> _WHAT TO DO_
Work out how many lines in the items below contain the string "title", treating uppercase and lowercase letters as distinct. Reply with the number alone.

> _DATA PROVIDED_
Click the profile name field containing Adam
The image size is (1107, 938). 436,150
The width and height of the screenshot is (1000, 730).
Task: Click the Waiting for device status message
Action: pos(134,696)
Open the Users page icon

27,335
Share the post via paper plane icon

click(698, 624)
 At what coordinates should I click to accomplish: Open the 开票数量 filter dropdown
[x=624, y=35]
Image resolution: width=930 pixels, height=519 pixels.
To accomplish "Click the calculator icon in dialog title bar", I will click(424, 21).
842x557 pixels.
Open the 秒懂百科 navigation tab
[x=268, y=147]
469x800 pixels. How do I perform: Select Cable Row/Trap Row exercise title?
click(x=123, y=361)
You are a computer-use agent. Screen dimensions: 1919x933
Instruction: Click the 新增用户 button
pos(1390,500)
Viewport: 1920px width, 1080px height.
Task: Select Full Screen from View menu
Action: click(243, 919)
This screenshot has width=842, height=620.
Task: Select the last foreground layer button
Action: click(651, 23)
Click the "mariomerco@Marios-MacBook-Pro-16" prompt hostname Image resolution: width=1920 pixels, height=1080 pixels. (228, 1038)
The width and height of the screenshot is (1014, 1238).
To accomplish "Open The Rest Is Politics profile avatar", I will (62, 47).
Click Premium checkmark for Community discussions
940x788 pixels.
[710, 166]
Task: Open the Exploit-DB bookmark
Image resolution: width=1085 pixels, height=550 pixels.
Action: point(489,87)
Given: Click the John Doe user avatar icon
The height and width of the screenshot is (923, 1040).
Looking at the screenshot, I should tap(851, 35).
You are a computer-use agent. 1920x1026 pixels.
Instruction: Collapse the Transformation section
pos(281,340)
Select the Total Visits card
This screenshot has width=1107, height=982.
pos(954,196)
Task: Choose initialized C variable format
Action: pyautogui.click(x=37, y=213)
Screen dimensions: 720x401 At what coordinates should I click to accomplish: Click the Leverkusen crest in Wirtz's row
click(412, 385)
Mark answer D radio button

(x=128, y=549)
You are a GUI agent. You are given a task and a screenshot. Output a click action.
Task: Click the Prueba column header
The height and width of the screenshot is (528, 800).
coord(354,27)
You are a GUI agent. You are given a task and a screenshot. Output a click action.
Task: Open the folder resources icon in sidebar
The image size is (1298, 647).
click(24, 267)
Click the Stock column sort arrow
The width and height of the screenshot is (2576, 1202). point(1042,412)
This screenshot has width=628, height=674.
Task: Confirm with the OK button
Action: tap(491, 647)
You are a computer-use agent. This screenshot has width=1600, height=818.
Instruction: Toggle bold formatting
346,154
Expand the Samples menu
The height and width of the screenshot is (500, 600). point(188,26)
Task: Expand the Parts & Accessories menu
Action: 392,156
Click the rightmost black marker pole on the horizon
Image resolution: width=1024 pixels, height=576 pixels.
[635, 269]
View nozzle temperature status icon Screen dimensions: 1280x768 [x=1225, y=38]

> _RESPONSE TO THIS TASK_
2